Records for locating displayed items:
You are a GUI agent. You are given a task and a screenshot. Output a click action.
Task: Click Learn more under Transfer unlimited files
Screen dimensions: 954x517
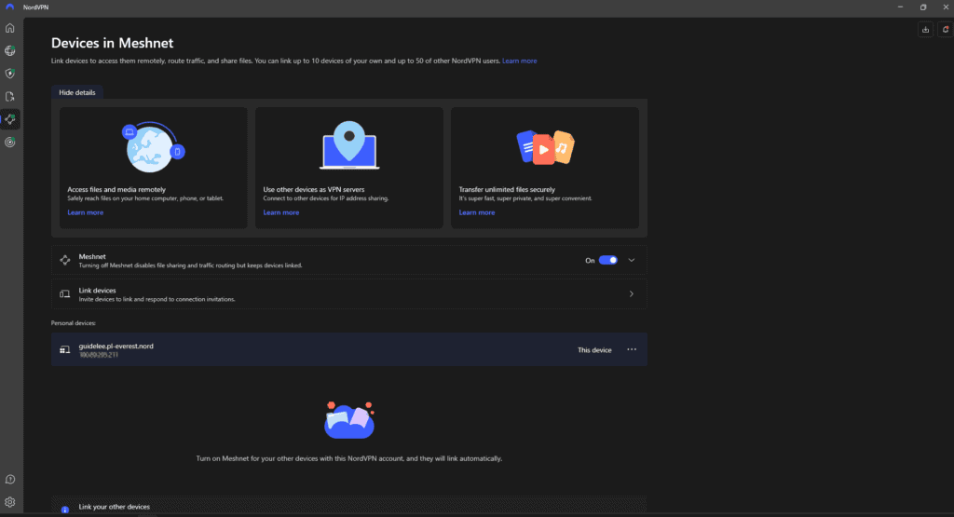coord(477,212)
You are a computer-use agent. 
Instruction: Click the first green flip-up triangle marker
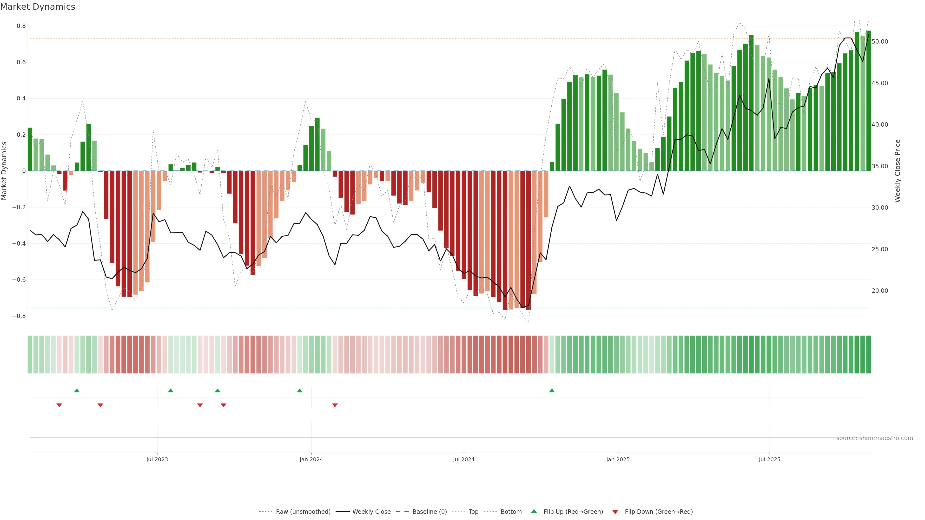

#### Problem to solve:
Select every line in the items above that contains the string "agent" and copy those lines. Case counts.

#### Task answer:
You are a GUI agent. You are given a task and a screenshot. Output a click action.
You are a computer-use agent. 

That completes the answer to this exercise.